Given our estimates of normalized earnings, we believe Ecolab’s shares are selling at a discount to our estimate of the company’s intrinsic value. More specifically, given Ecolab’s stable recurring revenues and the low fixed costs required for expansion, we believe normalized operating margins are higher than current levels.
Catalysts we have identified for Ecolab, which we believe will cause its stock price to appreciate over our three- to five-year investment horizon, include:
- Continued margin improvement through increased scale and operational efficiencies;
- Further expansion through research and development of new ancillary products and services – e.g., the development of its health care and life sciences business;
- Shifting consumer preference toward prepared food consumption from grocery stores uniquely benefits Ecolab’s expertise supplying the food service industry; and
- Embedded digital technologies in service offerings further driving revenue opportunities and deeper relationships with customers.
At Aristotle Capital, our work is focused on individual companies.
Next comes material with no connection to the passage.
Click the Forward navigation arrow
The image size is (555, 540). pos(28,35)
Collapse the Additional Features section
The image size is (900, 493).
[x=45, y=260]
Where broader issues such as inflation, policy decisions and the pandemic are relevant, we take a long-term approach, attempting to minimize the distractions of what may be on others’ minds. While the headlines focus on short-term news, in our view, the fundamentals of a business are the most important determinants of its long-term stock price performance. Consequently, we believe the best way for an investment manager to consistently add value is to maintain a long-term perspective and focus on understanding a company’s key attributes and value drivers.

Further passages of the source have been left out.